Com o evoluir das obras na Várzea Grande em Tomar, a zona envolvente ao tribunal, à escola primária e ao terreno da antiga messe, apresenta-se cada vez mais despida.

Já foram abatidas algumas árvores no largo da Saboaria, ao lado da escola, e esta semana foram abaixo as árvores do lado nascente do tribunal. O projeto prevê o abate de todas as árvores e a plantação de novas. A última amoreira das muitas que existiam naquela zona também foi abatida e não está prevista a plantação de qualquer exemplar desta espécie.

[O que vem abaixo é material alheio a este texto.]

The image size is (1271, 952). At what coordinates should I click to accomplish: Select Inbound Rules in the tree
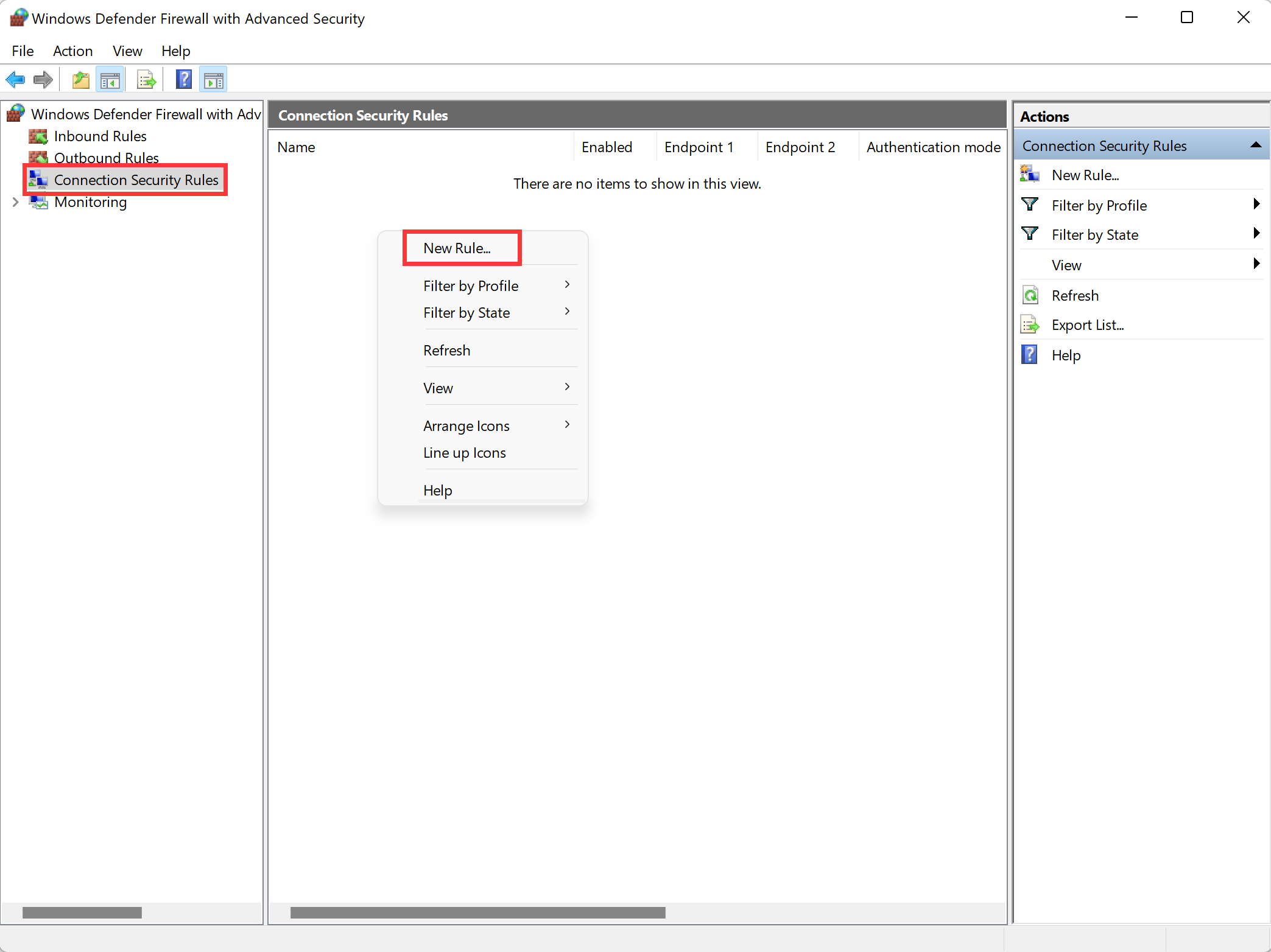coord(100,136)
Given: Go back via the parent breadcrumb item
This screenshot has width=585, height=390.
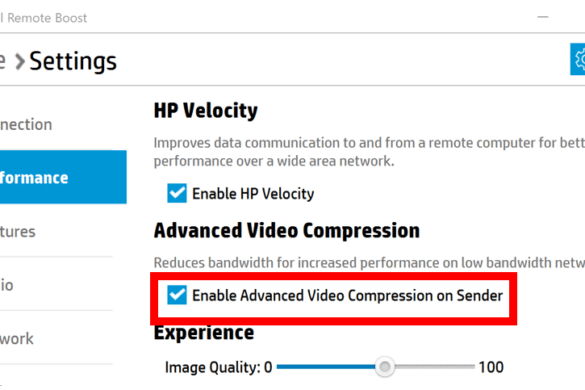Looking at the screenshot, I should point(3,62).
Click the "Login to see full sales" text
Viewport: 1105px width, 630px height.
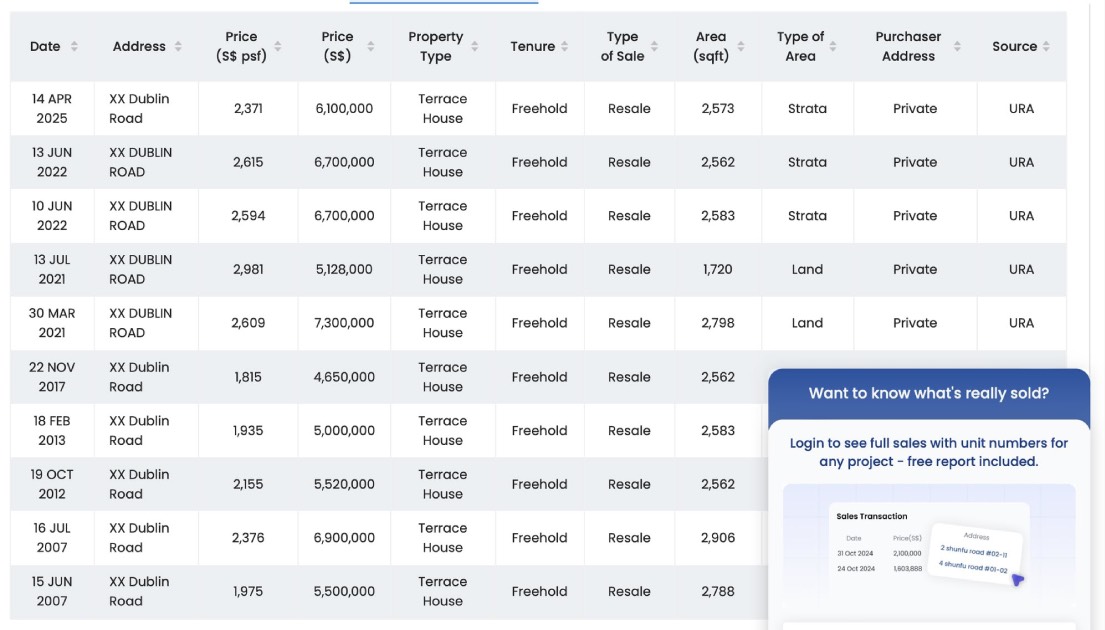click(x=929, y=452)
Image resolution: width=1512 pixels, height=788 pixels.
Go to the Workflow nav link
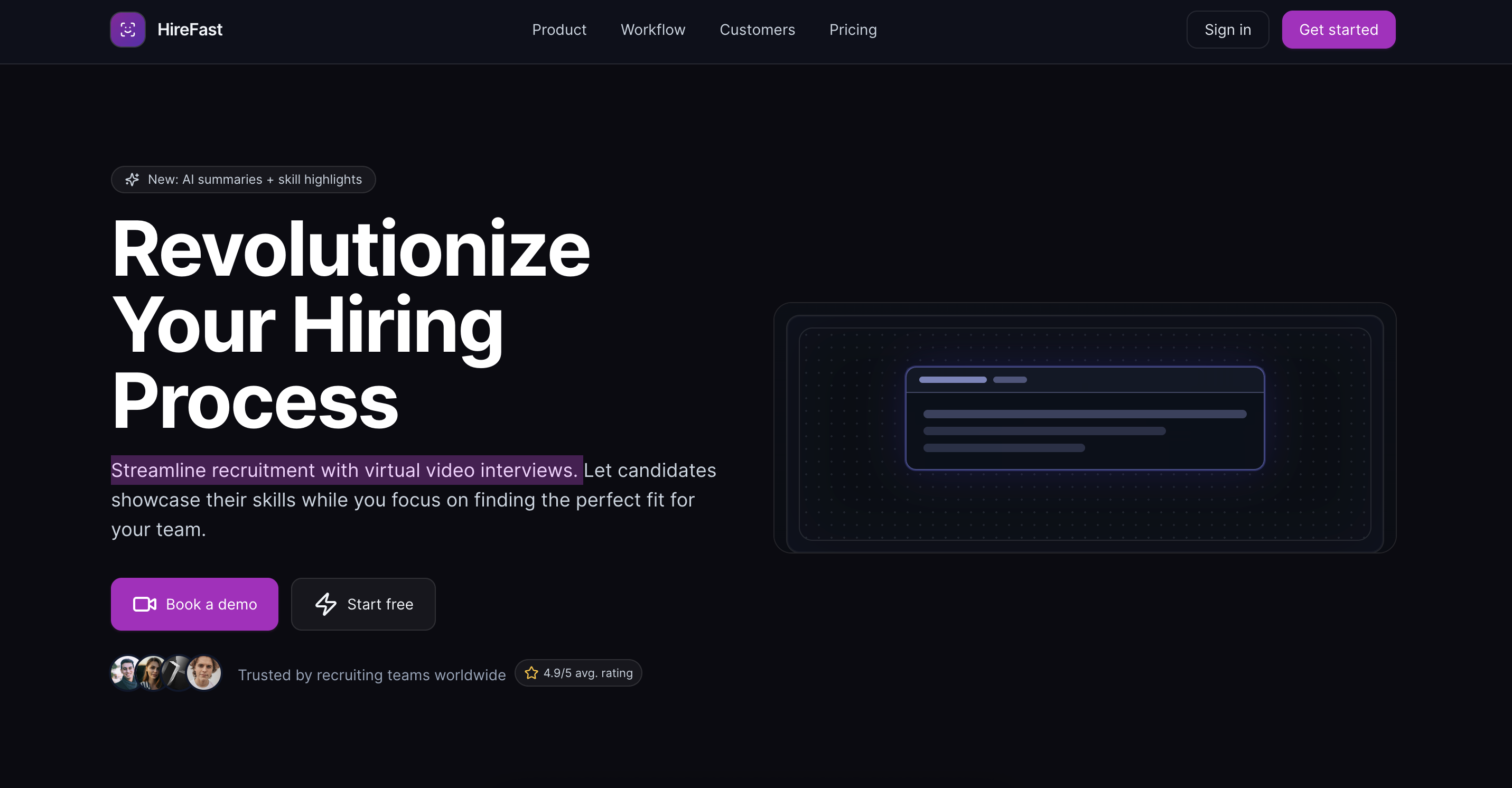652,30
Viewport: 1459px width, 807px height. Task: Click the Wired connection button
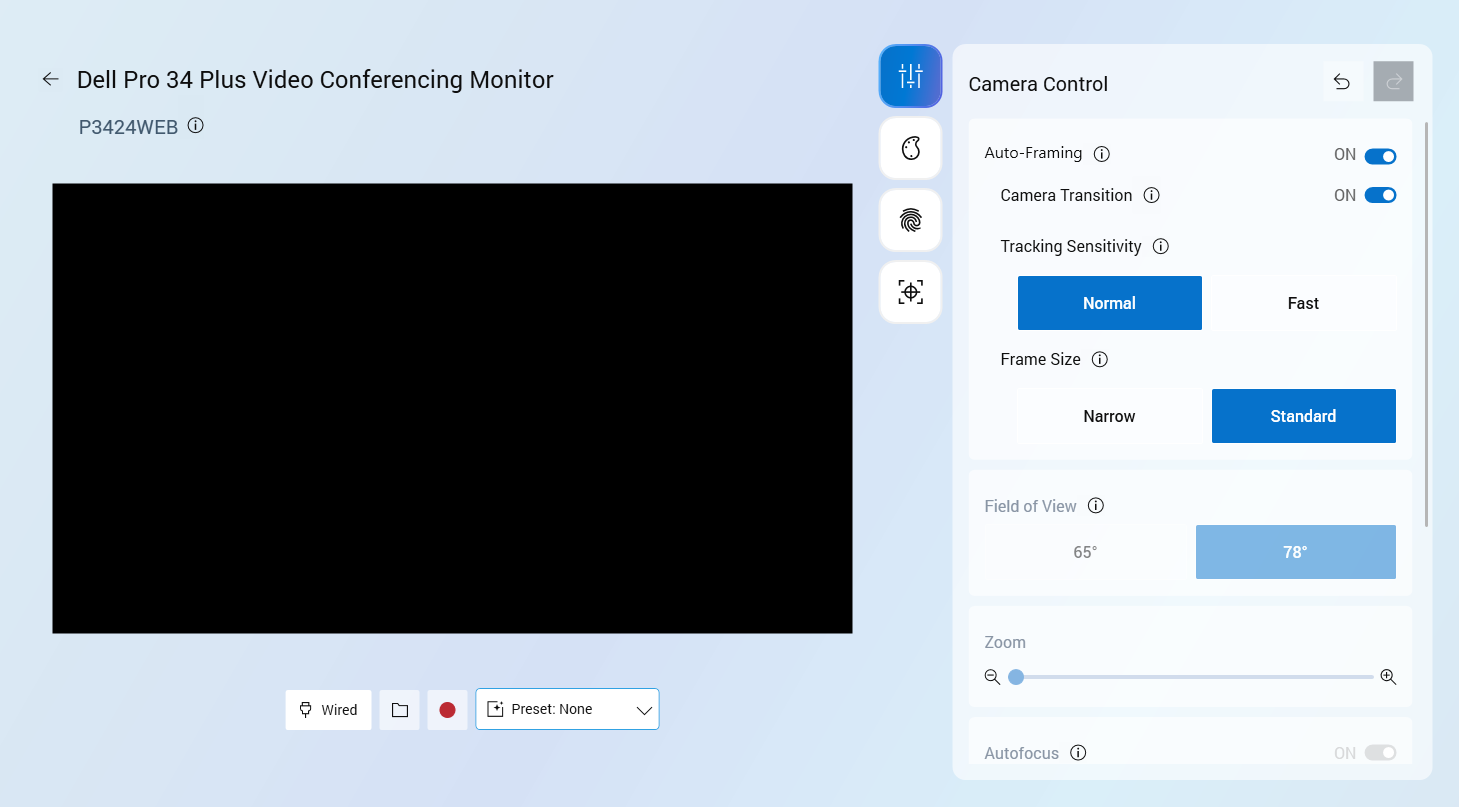click(x=328, y=710)
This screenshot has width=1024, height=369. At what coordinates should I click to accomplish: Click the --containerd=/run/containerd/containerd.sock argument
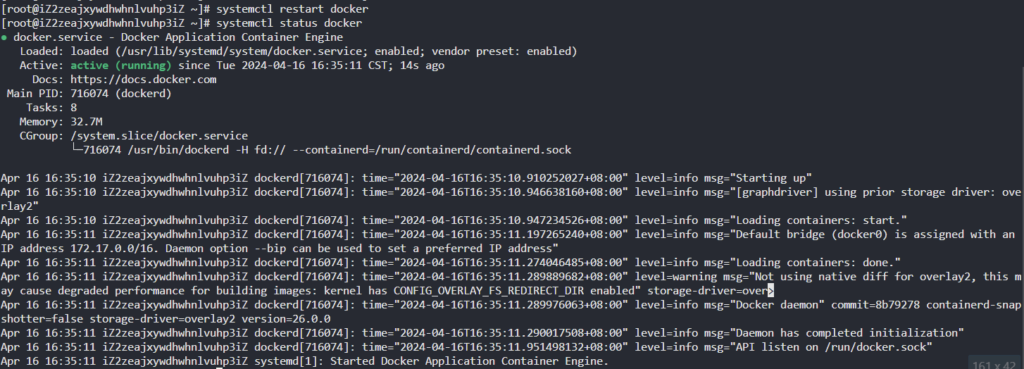click(432, 150)
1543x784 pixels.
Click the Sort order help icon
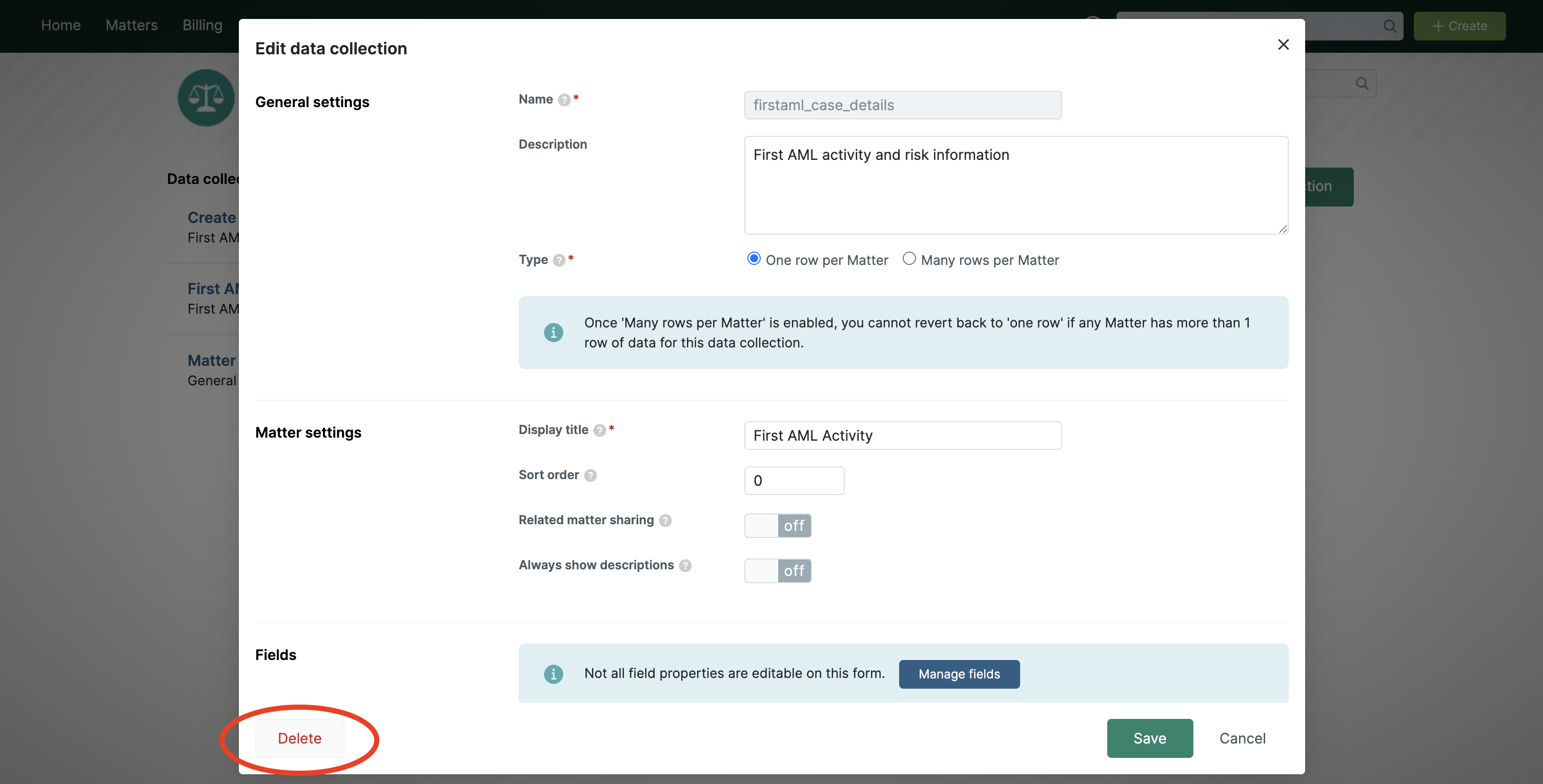(x=590, y=475)
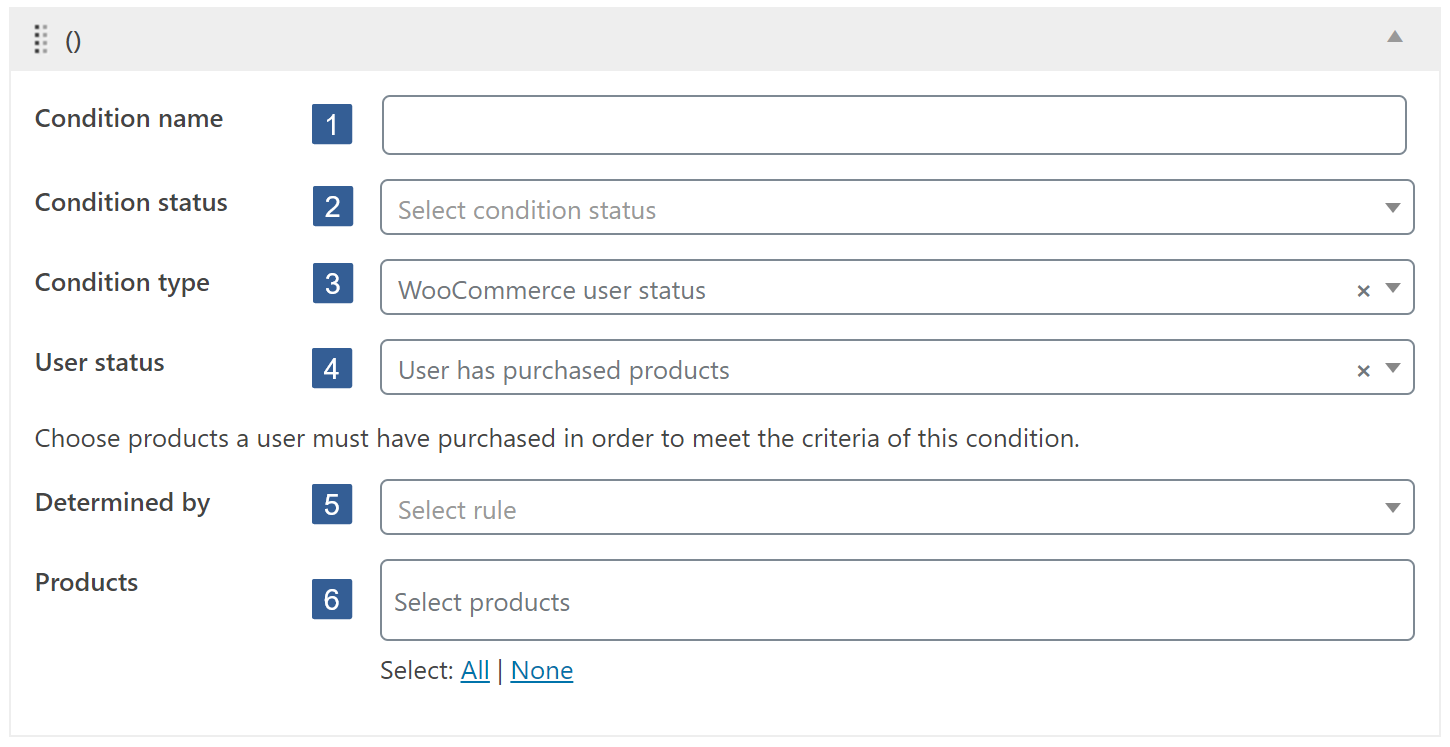Click the numbered badge 5 next to Determined by
This screenshot has height=747, width=1450.
click(332, 505)
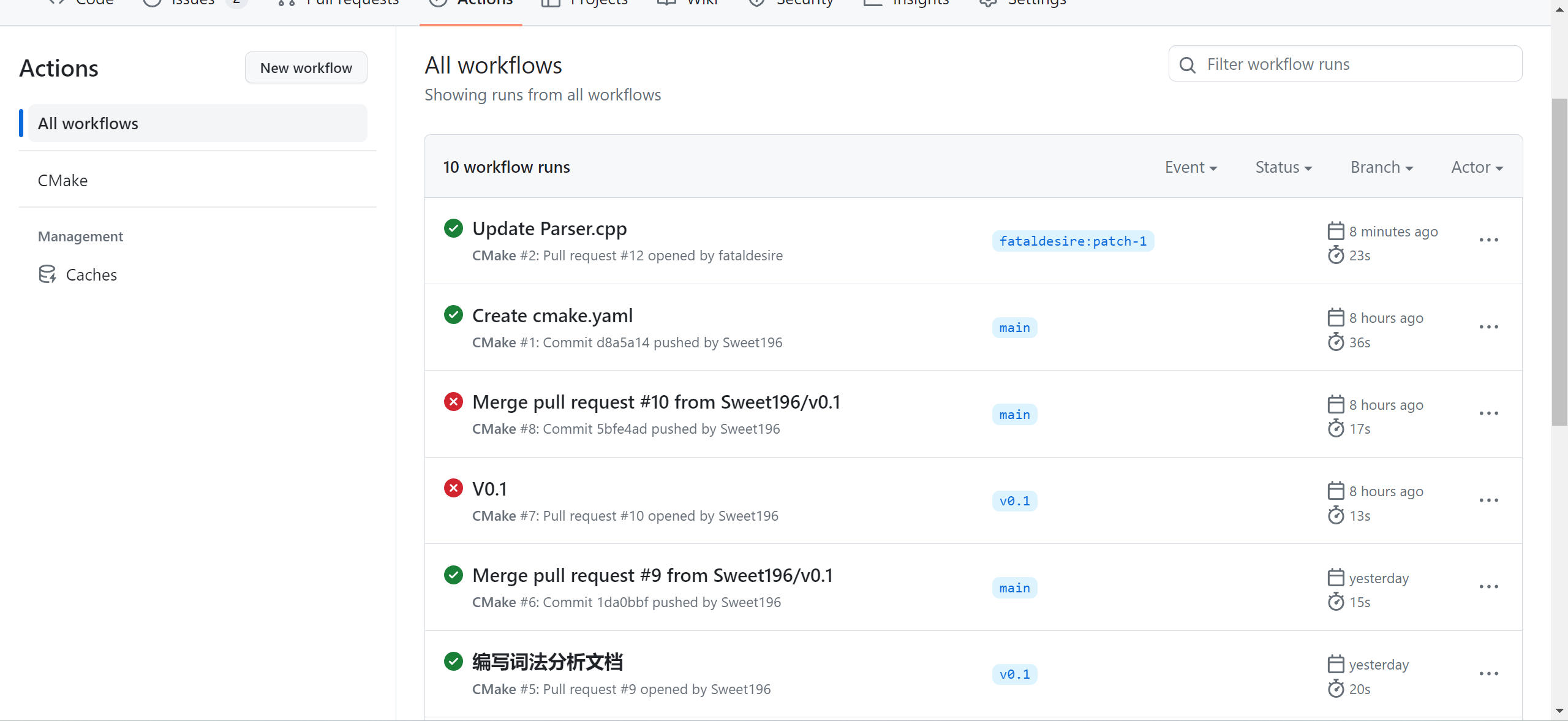Expand the Event filter dropdown

coord(1191,167)
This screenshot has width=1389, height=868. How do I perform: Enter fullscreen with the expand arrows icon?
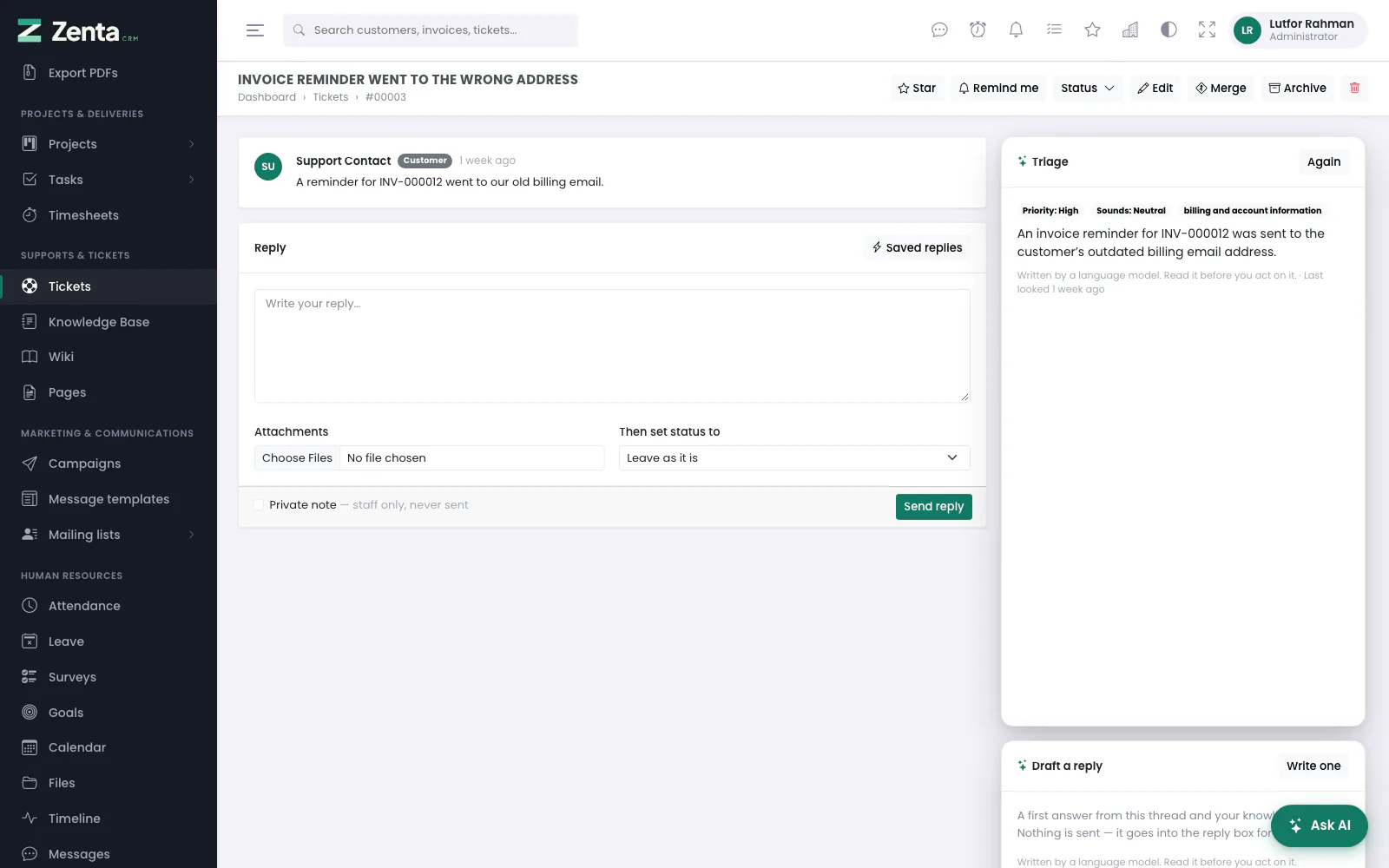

Com cada vez menos lugares para estacionar, a Várzea Grande é uma dor de cabeça para os automobilistas, para os peões e para os pais que têm de ir levar e buscar as crianças à escola. O largo do mercado revela-se o espaço alternativo onde cada vez mais automobilistas estacionam. Isto enquanto tarda em concretizar-se a promessa de um parque de estacionamento no terreno ao lado da estação ferroviária.

Entretanto, em vez de haver maior condescendência por parte da polícia enquanto duram as obras, pelo contrário, têm-se intensificado as ações de fiscalização, a aplicação de coimas e o reboque de viaturas.

 

Nota: a plantação de amoreiras naquela zona há cerca de 200 anos deveu-se ao facto de, nessa época, funcionar uma fábrica de seda no palácio Alvaiázere, onde atualmente funciona o registo civil e o tribunal de trabalho. A última amoreira foi abatida há poucas semanas.